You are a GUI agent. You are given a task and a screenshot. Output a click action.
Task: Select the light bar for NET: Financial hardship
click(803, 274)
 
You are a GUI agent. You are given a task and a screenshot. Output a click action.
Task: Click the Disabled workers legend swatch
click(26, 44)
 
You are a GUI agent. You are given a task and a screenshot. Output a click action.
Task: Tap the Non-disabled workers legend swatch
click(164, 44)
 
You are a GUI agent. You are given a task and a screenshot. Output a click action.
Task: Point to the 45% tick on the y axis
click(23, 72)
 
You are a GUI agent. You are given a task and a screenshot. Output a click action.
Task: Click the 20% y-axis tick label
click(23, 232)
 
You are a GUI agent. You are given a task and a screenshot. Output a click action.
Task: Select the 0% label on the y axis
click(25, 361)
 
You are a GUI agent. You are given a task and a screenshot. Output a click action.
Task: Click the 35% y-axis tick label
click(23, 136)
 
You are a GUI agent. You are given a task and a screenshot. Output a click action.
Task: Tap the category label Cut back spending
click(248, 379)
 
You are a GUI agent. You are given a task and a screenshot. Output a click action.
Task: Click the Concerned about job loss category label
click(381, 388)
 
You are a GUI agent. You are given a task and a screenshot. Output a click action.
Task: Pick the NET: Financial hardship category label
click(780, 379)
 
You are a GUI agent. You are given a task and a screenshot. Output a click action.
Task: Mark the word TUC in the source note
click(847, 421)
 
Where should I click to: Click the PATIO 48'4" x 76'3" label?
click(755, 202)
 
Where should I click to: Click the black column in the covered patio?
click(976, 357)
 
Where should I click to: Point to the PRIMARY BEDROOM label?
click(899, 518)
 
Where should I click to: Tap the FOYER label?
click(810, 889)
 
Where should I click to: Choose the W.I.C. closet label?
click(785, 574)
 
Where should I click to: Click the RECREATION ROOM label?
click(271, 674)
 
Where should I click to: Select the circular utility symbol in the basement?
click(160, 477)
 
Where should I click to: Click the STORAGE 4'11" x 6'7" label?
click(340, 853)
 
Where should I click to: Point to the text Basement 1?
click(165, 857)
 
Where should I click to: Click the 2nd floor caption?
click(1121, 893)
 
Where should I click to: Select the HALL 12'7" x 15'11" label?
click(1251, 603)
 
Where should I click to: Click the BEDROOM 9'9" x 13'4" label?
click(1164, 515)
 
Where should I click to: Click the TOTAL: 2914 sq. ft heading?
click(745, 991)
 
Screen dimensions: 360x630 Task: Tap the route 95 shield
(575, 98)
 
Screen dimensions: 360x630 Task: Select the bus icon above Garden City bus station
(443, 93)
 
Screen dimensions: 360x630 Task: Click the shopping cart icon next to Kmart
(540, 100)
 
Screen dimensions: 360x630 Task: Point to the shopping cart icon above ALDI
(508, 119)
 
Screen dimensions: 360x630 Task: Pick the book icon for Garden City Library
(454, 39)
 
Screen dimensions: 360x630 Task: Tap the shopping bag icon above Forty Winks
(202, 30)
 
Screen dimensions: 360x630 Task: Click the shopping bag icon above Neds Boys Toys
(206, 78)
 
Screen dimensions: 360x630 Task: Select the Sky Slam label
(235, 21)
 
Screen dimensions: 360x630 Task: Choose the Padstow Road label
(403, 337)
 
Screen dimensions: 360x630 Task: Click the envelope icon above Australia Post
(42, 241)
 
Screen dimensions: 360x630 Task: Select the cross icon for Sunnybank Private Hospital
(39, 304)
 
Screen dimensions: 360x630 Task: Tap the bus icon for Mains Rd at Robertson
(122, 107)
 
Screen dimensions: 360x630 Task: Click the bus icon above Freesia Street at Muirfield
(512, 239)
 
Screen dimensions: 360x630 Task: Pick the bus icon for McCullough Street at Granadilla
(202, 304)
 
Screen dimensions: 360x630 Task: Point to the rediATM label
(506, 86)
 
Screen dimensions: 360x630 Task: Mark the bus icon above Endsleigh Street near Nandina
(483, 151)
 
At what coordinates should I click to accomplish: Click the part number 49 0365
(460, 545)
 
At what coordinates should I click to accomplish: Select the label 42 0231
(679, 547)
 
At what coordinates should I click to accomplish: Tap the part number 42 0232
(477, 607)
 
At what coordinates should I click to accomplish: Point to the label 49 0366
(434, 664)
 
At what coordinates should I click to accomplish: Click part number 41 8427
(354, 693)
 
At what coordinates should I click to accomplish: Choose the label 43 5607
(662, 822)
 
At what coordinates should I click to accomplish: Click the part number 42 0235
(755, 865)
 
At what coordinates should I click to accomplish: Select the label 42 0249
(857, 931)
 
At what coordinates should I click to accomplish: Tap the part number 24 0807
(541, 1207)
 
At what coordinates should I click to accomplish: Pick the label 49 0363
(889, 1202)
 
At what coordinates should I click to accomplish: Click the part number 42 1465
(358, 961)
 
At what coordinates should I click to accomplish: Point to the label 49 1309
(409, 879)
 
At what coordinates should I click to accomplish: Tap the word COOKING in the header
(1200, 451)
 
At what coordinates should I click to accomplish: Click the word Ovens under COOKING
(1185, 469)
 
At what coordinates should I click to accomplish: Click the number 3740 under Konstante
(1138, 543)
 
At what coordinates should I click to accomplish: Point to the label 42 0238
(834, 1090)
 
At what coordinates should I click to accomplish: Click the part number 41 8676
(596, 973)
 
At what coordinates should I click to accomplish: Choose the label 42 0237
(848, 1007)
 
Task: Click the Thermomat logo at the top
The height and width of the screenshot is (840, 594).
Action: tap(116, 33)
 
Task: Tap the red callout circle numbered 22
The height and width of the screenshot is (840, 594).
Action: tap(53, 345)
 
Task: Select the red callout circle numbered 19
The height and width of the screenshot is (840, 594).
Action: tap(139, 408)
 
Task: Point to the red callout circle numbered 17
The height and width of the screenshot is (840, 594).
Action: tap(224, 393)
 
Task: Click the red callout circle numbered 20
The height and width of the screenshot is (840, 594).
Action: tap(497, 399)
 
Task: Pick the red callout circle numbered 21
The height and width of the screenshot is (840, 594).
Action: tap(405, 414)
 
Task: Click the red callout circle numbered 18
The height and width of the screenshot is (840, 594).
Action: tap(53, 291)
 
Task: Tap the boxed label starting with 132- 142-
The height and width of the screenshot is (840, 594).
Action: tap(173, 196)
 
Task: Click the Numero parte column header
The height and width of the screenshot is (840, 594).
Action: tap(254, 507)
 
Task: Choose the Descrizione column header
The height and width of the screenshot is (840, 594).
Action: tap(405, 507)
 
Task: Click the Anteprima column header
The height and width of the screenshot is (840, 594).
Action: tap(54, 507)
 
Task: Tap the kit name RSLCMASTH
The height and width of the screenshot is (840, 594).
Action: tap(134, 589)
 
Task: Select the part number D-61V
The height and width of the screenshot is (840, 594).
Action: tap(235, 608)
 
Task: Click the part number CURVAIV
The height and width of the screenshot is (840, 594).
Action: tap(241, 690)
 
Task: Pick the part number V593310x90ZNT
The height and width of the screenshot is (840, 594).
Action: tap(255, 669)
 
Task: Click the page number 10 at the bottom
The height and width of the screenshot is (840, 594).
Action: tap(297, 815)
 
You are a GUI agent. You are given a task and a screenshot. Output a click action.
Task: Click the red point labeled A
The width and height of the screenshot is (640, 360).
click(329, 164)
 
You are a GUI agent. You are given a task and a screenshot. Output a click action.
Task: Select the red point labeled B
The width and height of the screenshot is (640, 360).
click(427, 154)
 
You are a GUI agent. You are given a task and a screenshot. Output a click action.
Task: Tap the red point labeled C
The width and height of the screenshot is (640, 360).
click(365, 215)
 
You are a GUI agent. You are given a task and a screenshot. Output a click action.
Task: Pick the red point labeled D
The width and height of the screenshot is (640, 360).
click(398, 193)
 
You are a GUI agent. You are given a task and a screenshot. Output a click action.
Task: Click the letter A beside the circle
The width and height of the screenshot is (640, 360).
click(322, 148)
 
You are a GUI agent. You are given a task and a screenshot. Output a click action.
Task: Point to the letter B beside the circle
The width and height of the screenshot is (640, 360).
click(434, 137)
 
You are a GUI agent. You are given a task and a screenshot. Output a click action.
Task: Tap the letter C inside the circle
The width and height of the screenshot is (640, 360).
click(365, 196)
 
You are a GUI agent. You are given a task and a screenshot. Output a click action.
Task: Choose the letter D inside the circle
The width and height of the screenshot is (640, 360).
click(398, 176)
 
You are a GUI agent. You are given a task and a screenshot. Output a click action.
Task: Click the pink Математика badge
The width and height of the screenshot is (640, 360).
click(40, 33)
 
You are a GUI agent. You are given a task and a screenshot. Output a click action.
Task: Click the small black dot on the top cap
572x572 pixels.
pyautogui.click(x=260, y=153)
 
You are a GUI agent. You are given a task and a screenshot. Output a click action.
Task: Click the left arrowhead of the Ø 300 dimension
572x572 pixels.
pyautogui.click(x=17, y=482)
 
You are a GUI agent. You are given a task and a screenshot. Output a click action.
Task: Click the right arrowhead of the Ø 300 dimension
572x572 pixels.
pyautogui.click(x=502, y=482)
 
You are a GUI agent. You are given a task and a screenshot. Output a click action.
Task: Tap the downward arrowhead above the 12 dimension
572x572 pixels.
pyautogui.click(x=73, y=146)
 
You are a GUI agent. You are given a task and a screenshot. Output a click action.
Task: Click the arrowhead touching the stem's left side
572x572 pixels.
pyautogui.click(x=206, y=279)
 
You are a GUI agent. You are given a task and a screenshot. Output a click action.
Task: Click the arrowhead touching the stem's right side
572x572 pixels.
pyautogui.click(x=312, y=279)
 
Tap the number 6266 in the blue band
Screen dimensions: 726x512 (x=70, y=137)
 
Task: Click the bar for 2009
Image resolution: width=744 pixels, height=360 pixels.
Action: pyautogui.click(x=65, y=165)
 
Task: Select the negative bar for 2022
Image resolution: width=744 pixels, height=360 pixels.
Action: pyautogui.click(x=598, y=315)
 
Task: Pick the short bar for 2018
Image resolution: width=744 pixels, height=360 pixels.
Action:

:::

> **THE REQUEST**
Please rewrite part of the data above as a numbered list with blank lines omitted, beginning at the line that has "At what coordinates should I click to accomplish: Tap the word" and stopping after the line that has "Action: tap(173, 196)". Include both of those lines.

> **REPLY**
1. At what coordinates should I click to accomplish: Tap the word COOKING in the header
2. (1200, 451)
3. At what coordinates should I click to accomplish: Click the word Ovens under COOKING
4. (1185, 469)
5. At what coordinates should I click to accomplish: Click the number 3740 under Konstante
6. (1138, 543)
7. At what coordinates should I click to accomplish: Point to the label 42 0238
8. (834, 1090)
9. At what coordinates should I click to accomplish: Click the part number 41 8676
10. (596, 973)
11. At what coordinates should I click to accomplish: Choose the label 42 0237
12. (848, 1007)
13. Task: Click the Thermomat logo at the top
14. The height and width of the screenshot is (840, 594).
15. Action: tap(116, 33)
16. Task: Tap the red callout circle numbered 22
17. The height and width of the screenshot is (840, 594).
18. Action: tap(53, 345)
19. Task: Select the red callout circle numbered 19
20. The height and width of the screenshot is (840, 594).
21. Action: tap(139, 408)
22. Task: Point to the red callout circle numbered 17
23. The height and width of the screenshot is (840, 594).
24. Action: tap(224, 393)
25. Task: Click the red callout circle numbered 20
26. The height and width of the screenshot is (840, 594).
27. Action: tap(497, 399)
28. Task: Pick the red callout circle numbered 21
29. The height and width of the screenshot is (840, 594).
30. Action: tap(405, 414)
31. Task: Click the red callout circle numbered 18
32. The height and width of the screenshot is (840, 594).
33. Action: tap(53, 291)
34. Task: Tap the boxed label starting with 132- 142-
35. The height and width of the screenshot is (840, 594).
36. Action: tap(173, 196)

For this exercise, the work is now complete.